(Excerpt to read):

┌────────

In a presentation at the Finadium Investors in Securities Lending Conference in London, James Palmer, product specialist at DataLend, revealed that revenue for Q1 hit $2.05 billion, down $247 million from Q1 2016.
The drop off was primarily driven by poor equity revenue that was partly mitigated by an uptick in fixed income revenue, which Palmer put down to improved collateral valuations.
Equity revenue fell from $1.93 billion in Q4 to $1.53 billion in Q1. A closer look at DataLend's figures shows that this loss was caused by a significant decrease in borrowing fees for a handful of red hot securities that dominated lending revenues last year.
The shorting favourites of 2016, namely, Nordic tech firm Fingerprint, South Korean healthcare provider Celltrion, and Tesla in the US, have all come off the boil, causing a knock-on effect on lending revenue.
According to DataLend, revenue from hot securities, meaning anything that earns 250 basis points (or more) in borrow fees, dropped from $1.19 billion of the total $1.93 billion earned in Q4 2016, to $793 million worth of the total $1.53 billion in Q1 2017.
This trend began to form in Q4 last year, with revenue at the close of the year down from its yearly peak in Q3, but the effect on securities lending revenue only really came into focus with the first quarterly reports of this year.
The slow start to the year was reflected in the quarterly results of some of the largest entities in the market, with major agent lenders, such as BNY Mellon and BlackRock, posting lower revenue figures.

└────────

(Dataset records):
┌────────

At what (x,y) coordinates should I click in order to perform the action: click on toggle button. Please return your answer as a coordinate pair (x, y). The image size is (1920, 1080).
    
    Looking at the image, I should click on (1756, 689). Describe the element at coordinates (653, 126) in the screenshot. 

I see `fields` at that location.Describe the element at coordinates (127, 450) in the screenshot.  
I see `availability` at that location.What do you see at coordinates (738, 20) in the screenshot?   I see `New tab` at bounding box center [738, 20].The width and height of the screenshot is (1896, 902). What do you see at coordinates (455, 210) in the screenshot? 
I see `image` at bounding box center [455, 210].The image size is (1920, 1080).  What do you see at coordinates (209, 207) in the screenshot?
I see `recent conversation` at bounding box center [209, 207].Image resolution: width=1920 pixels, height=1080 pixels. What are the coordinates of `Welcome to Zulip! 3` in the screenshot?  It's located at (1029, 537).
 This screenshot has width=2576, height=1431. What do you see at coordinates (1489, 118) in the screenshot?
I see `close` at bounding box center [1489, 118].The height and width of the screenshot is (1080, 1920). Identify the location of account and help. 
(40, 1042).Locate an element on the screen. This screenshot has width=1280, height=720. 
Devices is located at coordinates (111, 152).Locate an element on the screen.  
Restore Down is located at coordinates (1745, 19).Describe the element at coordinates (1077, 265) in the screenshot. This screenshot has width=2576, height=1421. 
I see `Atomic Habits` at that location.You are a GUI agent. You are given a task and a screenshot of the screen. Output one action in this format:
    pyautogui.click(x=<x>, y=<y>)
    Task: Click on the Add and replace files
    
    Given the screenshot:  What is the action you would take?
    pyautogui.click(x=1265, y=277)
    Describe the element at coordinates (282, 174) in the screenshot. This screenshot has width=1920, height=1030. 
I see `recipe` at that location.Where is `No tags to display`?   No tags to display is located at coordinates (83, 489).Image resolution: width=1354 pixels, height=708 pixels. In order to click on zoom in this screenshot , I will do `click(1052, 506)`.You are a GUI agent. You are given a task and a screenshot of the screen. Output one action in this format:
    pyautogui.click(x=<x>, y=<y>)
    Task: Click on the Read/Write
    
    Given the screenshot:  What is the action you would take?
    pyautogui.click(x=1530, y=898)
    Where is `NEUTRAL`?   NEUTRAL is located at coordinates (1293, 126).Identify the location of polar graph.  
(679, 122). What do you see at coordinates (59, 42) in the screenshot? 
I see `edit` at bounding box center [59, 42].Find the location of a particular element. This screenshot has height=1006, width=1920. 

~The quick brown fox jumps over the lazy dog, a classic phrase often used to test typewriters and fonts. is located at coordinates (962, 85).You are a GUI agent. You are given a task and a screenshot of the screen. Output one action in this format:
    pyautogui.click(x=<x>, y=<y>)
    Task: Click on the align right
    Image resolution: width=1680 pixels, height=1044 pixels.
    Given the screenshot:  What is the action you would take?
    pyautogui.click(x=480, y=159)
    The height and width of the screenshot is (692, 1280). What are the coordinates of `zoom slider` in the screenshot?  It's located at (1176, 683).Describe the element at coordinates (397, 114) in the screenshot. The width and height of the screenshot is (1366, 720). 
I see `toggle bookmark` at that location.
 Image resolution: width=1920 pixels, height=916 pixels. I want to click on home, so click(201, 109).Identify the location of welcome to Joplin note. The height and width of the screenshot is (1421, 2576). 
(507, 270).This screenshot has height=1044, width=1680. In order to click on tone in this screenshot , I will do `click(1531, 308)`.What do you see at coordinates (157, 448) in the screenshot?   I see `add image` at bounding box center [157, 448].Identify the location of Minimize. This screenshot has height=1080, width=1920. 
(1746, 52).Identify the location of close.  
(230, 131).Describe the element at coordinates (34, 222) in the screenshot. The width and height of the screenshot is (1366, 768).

└────────

(Study questions):
- a) Duplicate the securities lending article between "The shorting favourites" and "of this year.", inclusive.
- b) In the securities lending article, how much in borrow fees must a security earn for DataLend to count it as a hot security?
Answer using only the securities lending article.

(Results for each task):
- a)
The shorting favourites of 2016, namely, Nordic tech firm Fingerprint, South Korean healthcare provider Celltrion, and Tesla in the US, have all come off the boil, causing a knock-on effect on lending revenue.
According to DataLend, revenue from hot securities, meaning anything that earns 250 basis points (or more) in borrow fees, dropped from $1.19 billion of the total $1.93 billion earned in Q4 2016, to $793 million worth of the total $1.53 billion in Q1 2017.
This trend began to form in Q4 last year, with revenue at the close of the year down from its yearly peak in Q3, but the effect on securities lending revenue only really came into focus with the first quarterly reports of this year.

- b) 250 basis points or more.